Gross domestic product (GDP) fell by a revised 0.1 percent against the zero growth initially estimated, the Office for National Statistics (ONS) said.
It also flatlined during the second quarter of the year, after prior estimates showed 0.2 percent growth, painting a bleaker picture for the economy.
There have been concerns over the UK’s weak economic growth for some time, but the country has managed to avoid a recession so far.
However, Ashley Webb, UK economist at Capital Economics, said that the revised figures “may mean that the mildest of mild recessions started” in the third quarter between July and September.
The new figures suggested that rising interest rates are weighing on consumer spending, which slowed over the period.

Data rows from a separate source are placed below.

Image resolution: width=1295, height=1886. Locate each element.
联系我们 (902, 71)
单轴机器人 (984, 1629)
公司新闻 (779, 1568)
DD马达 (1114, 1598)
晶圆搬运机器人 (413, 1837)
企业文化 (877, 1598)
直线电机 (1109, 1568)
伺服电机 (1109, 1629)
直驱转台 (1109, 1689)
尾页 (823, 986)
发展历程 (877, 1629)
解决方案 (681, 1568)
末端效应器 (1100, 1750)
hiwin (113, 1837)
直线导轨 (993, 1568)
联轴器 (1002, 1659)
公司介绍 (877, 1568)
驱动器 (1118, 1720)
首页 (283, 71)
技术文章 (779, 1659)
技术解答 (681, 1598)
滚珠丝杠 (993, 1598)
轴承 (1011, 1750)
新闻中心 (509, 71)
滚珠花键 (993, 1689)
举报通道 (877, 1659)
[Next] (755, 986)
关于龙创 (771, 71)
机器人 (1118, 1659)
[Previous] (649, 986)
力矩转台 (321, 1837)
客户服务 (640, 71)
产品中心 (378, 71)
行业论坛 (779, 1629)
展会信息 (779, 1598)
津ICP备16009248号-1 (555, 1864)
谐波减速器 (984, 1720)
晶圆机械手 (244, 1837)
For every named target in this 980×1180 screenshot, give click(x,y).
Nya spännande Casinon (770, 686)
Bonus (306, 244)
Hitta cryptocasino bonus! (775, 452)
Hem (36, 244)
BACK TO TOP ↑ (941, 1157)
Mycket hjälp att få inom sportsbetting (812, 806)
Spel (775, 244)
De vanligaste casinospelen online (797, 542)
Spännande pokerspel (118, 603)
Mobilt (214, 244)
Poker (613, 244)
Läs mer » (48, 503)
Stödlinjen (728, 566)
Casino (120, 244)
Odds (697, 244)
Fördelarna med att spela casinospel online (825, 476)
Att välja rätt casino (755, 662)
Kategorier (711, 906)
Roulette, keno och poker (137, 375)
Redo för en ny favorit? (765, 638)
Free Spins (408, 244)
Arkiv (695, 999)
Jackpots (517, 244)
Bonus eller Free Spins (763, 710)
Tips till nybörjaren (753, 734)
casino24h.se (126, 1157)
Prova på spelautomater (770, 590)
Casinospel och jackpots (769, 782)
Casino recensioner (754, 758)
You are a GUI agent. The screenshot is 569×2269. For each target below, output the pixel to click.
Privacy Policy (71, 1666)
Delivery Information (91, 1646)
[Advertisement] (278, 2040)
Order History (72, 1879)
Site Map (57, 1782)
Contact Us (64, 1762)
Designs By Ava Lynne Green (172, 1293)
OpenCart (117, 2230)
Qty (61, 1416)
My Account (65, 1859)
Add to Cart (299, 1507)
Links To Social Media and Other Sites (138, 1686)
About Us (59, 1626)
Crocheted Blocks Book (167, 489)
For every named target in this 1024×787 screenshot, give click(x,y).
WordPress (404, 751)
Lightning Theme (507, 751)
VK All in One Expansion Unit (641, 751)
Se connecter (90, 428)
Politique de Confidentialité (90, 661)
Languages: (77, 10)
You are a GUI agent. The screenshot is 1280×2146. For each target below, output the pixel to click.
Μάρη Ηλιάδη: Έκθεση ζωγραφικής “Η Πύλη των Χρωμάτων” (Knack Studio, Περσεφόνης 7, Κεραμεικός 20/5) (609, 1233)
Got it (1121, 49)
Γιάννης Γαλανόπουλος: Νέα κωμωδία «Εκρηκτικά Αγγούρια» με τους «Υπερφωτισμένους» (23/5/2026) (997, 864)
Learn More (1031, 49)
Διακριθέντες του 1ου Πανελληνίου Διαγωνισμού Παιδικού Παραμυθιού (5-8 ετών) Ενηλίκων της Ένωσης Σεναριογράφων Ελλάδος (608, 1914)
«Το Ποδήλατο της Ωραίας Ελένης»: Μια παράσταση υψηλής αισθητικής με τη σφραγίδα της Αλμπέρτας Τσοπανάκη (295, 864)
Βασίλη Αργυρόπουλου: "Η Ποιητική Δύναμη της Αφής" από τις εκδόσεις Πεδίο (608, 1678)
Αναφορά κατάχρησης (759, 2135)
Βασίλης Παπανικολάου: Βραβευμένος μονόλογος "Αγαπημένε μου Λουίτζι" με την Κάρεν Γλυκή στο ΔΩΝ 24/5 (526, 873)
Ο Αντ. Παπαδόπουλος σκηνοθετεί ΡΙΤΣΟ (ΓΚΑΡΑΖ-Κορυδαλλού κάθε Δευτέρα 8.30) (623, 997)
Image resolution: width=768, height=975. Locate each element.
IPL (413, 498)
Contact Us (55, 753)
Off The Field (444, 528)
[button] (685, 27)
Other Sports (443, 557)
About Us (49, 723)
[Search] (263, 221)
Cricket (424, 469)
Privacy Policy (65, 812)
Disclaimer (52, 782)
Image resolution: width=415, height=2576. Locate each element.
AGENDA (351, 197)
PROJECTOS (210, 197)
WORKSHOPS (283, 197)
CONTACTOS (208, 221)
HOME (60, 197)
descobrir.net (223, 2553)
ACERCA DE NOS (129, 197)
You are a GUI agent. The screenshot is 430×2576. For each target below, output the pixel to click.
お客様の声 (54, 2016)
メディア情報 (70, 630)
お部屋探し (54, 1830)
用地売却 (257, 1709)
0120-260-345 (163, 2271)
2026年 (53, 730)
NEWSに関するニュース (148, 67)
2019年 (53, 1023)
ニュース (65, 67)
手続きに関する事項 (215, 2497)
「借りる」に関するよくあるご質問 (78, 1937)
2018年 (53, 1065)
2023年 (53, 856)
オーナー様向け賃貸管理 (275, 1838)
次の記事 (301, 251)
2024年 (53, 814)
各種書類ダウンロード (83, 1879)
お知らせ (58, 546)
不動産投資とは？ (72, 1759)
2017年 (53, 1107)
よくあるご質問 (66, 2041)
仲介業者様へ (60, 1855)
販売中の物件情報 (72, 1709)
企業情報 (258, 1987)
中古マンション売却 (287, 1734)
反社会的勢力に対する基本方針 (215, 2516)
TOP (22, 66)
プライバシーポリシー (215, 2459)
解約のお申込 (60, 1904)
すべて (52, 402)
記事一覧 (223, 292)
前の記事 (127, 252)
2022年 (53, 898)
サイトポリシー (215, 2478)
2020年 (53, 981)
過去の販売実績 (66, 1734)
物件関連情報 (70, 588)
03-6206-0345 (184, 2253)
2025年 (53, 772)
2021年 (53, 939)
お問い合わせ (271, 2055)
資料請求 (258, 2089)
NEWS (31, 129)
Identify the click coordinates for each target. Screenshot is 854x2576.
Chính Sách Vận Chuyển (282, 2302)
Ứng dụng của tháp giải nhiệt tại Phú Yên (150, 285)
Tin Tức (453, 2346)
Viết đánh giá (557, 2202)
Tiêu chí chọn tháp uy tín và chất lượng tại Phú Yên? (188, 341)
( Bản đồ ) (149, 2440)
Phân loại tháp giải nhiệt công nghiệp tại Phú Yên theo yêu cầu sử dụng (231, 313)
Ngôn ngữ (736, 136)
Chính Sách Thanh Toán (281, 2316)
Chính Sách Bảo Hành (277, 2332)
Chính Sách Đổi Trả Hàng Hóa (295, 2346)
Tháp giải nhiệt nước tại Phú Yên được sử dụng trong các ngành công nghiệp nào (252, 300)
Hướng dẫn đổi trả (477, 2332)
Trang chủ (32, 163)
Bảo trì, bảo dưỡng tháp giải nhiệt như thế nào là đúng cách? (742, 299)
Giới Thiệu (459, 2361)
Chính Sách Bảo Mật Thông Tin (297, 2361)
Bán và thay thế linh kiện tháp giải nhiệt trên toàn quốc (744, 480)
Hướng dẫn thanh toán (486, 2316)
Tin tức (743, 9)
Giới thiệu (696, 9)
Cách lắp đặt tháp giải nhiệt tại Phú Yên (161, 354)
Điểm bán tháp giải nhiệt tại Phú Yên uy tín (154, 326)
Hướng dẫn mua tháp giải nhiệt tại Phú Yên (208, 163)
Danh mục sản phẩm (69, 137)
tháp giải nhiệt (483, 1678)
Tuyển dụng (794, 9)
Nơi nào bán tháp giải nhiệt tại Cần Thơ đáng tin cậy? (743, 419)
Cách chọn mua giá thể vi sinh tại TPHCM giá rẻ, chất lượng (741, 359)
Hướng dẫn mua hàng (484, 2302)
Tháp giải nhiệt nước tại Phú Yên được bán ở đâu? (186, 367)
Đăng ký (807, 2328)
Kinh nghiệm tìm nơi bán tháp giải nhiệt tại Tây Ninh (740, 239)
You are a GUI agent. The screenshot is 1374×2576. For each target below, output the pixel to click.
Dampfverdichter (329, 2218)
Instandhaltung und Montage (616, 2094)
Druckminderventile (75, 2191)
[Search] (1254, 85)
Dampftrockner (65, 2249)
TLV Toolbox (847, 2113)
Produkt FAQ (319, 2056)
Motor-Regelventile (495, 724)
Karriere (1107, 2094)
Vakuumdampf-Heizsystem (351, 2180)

Retailers said earlier Black Friday sales and wider discounting contributed to the increase in non-food store sales volumes of 2.3 percent in November 2023. However, sales volumes fell by 0.8 percent in the three months to November 2023 when compared with the previous three months.
Experts gave their view on whether this could see the Bank of England cut interest rates earlier than anticipated in 2024.
Riz Malik, founder and director at R3 Mortgages explained that the Monetary Policy Committee should undertake some “serious reflection” over the festive period, especially those members who wanted to increase rates at their last meeting.
The Bank of England was criticised for being too slow with interest rate increases, but being too slow with rate cuts can be equally harmful, especially with an economy that is in serious trouble as today’s GDP clearly shows.
He said: “Those in charge of managing the economy should feel embarrassed. The GDP data shows how out of touch they are.”
Craig Fish, director at Lodestone Mortgages & Protection also shared similar views as he believes the Bank should be “hanging their heads in shame” over poor decisions to raise the interest rates.
Mr Fish stated: “The last thing needed is an increase, and these numbers could result in a cut coming sooner rather than later, that is if the MPC doesn’t repeat its mistakes.
“They were too slow to increase rates to tackle inflation, so let’s hope they aren’t too late to decrease rates when fighting off a recession.”
The Bank of England previously warned that interest rates will remain at their 15-year highs for some time to come in order to bring inflation sustainably back to the two percent target.
Sarah Breeden, in her maiden speech as deputy governor of the BoE, said: “It will be important for monetary policy to be restrictive for an extended period in order to return inflation sustainably to the two percent target in the medium term.”
The Bank of England has held interest rates at 5.25 percent for the third time in a row and indicated cuts are unlikely in the coming months.